Rank of the Sum of Matrices

Let \(A\) and \(B\) be two matrices of rank \(m\) and \(n\) respectively. Let \(\{C_{a_k}\}_{k=1}^m\) and \(\{C_{b_k}\}_{k=1}^n\) denote the sets of basis for the column space of matrix \(A\) and \(B\) respectively. Each column of \(A\) is, thus, a linear combination of the elements in the set \(\{C_{a_k}\}_{k=1}^m\)and each column of \(B\) is a linear combination of the elements in the set \(\{C_{b_k}\}_{k=1}^n\). From this it follows that each column in \(A+B\) is a linear combination of the elements in the combined set \(\{C_{a_k}\}_{k=1}^m \cup \{C_{b_k}\}_{k=1}^n\). Let \(rank(C_A \cap C_B )\) denote the rank of the intersection of the column spaces of \(A\) and \(B\). Note that this is, informally, equal to the number of elements common to the sets \(\{C_{b_k}\}_{k=1}^n\) and \(\{C_{b_k}\}_{k=1}^n\).
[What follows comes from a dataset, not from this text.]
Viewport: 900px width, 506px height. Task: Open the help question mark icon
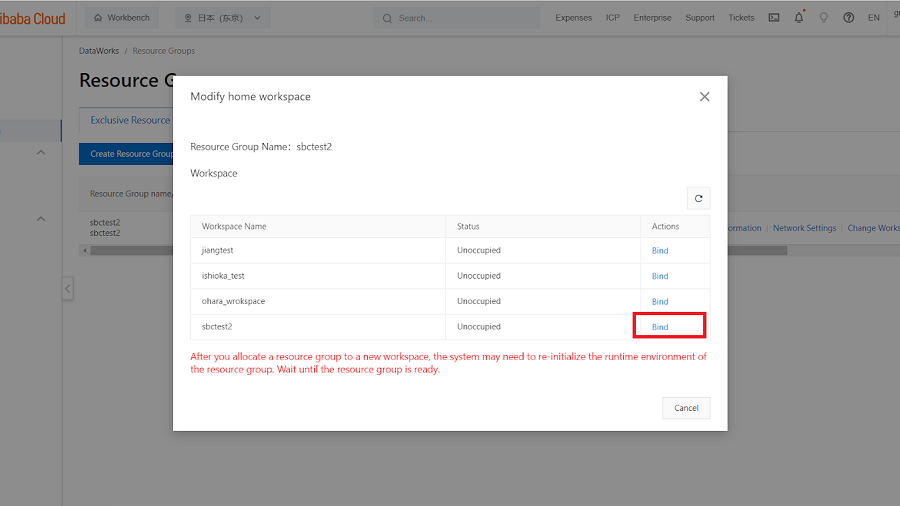tap(849, 18)
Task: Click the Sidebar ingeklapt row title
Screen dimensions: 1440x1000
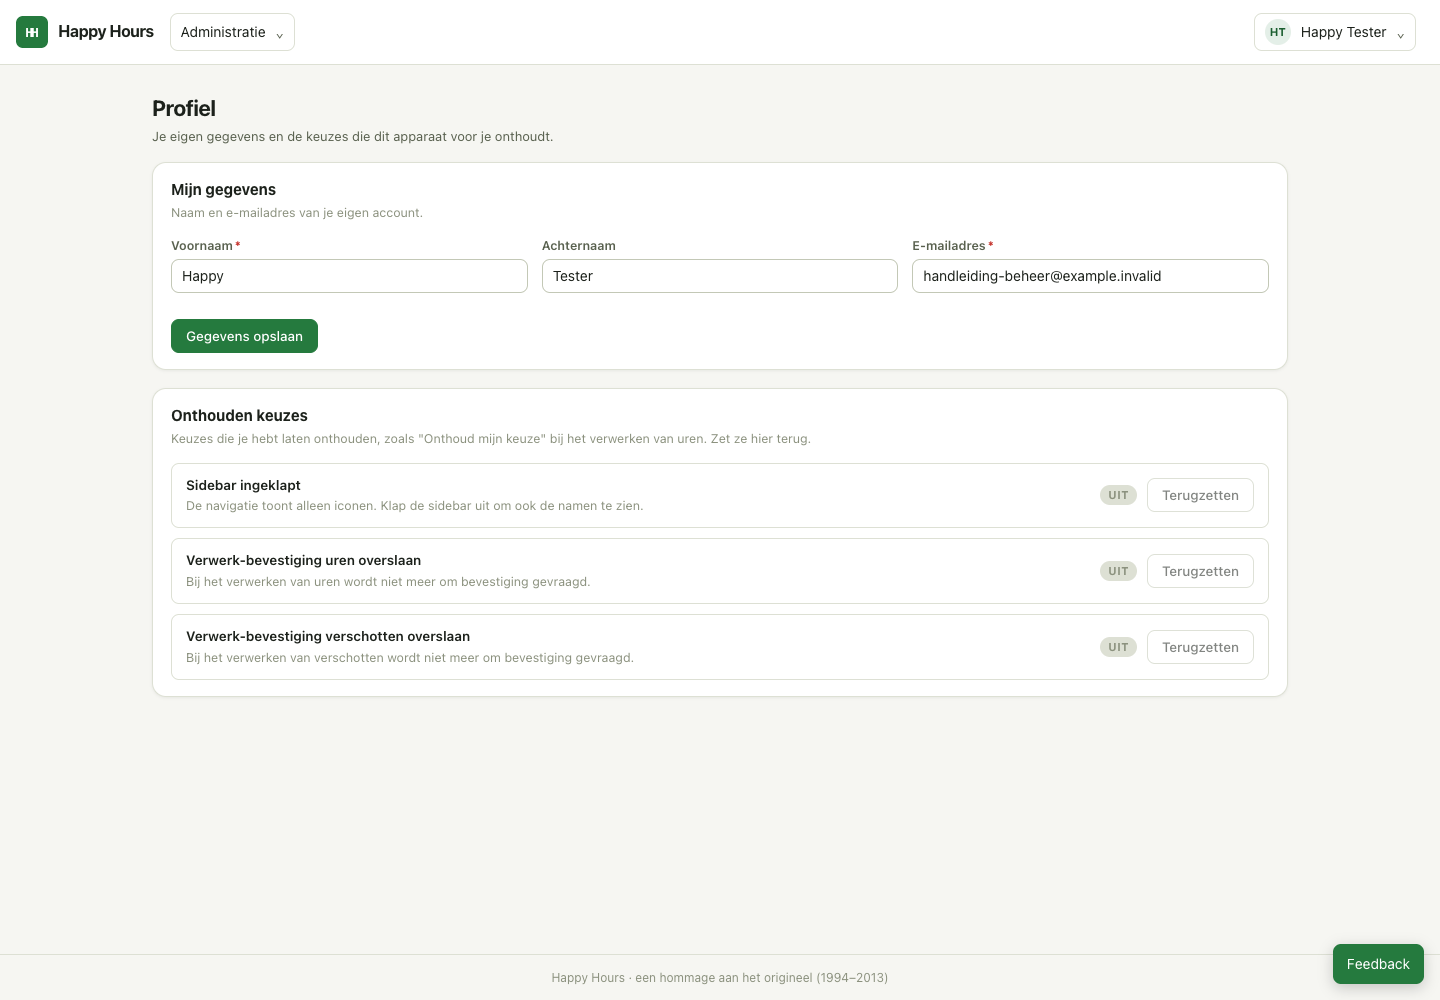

Then:

$$ rank(A+B) \leqslant rank(A) + rank(B) - rank(C_A \cap C_B) $$

Similarly, letting \(R_A\) and \(R_B\) denote the row space of \(A\) and \(B\) respectively leads to:

$$ rank(A+B) \leqslant rank(A) + rank(B) - rank(R_A \cap R_B) $$

Now, because the rank due to the row space must be equal to the rank due to the column space, we have:

$$ rank(A+B) \leqslant rank(A) + rank(B) - max(rank(C_A \cap C_B),rank(R_A \cap R_B)) $$